In cycling, hill climbers aren’t sprinters and a really fit hill climber will look different and perform differently than a sprinter. The sprinters in the Tour de France struggle to make it up the mountains. They’re built for explosive speed, not climbing.

When you move between sports, it gets harder still. You can’t train for a marathon and build very much muscle. Body builders limit their cardio. You can’t weight train and build muscle and then compete in events that penalize weight.

What I’d like is to achieve is a kind of base level across activities that allows me to try new things without worrying about a fitness barrier. Marathon runners who can’t lift and weight lifters who can’t run have limited functional fitness.

One of the things that’s appealed to me about Crossfit is the ‘cross’ part, I like the mix of strength and speed workouts.I like the talk of General Physical Preparedness.

That’s part of the appeal of triathlon too. The extremes don’t interest me.
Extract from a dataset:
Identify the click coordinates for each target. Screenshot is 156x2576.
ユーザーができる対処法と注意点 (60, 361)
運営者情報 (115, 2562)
No marathons in my future though I’d like to get good at what my friend Laura terms the middle distances, 5 and 10 km.

You can read more about Crossfit and fitness:

http://www.crossfitkmsf.com/my_weblog/2009/08/10-elements-of-fitness.html and also “What is Fitness? in the Crossfit Journal http://library.crossfit.com/free/pdf/CFJ-trial.pdf)

So yes, individualized fitness for specific sports but I still think there is a cross-sport account of fitness we can give. And in the new year that’s what I’m aiming for.

How about you?

6 thoughts on “Fitness, yes but fit for what?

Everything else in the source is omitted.